Fig. 1.

qRT-PCR showing the 20E-regulated expression of PKCδ. (A) Expression profiles of PKCδ in tissues during larval development. Sixth-6, sixth-24, sixth-48, sixth-72, sixth-96, and sixth-120 represent sixth instar larvae at the corresponding hours. P0 d and P2 d indicate 0- and 2-d-old pupae. 5F, fifth instar feeding larvae; 5M, fifth instar molting larvae; F, feeding; M, molting; MM, metamorphic molting; P, pupae. (B) The transcript levels of PKCδ in the midgut, fat body (injection of 500 ng of 20E/larva), and HaEpi cells (2 μM 20E). Equal diluted DMSO was used as a solvent control. (C) Expression of PKCδ in HaEpi cells after being treated with different concentrations of 20E for 3 h. Equal diluted DMSO was used as a control. (D) Expression of PKCδ when protein synthesis was inhibited by cycloheximide. The control experimental cells were treated with DMSO or 2 μM 20E for 3 h.
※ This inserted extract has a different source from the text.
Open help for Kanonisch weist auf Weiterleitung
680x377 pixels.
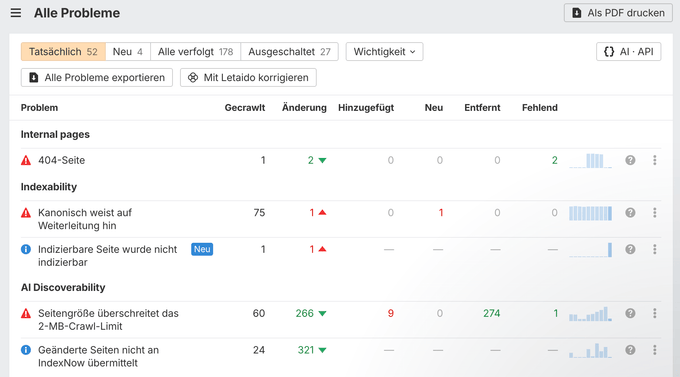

Other cells were incubated with 50 μM cycloheximide for 30 min and then treated with 2 μM 20E for 3 h. (E and F) Knockdown of EcRB1 or USP1 using dsEcRB1 or dsUSP1 (2 μg/mL for 48 h) in HaEpi cells, followed by treatment with 20E (2 μM) for 6 h. dsGFP and DMSO were used as negative controls. All of the relative mRNA levels were calculated by 2^–∆∆CT, and the bars indicate the mean ± SD. Significant differences were calculated using Student’s t test (*P < 0.05) according to three biological replicates and three technical replicates in all qRT-PCRs.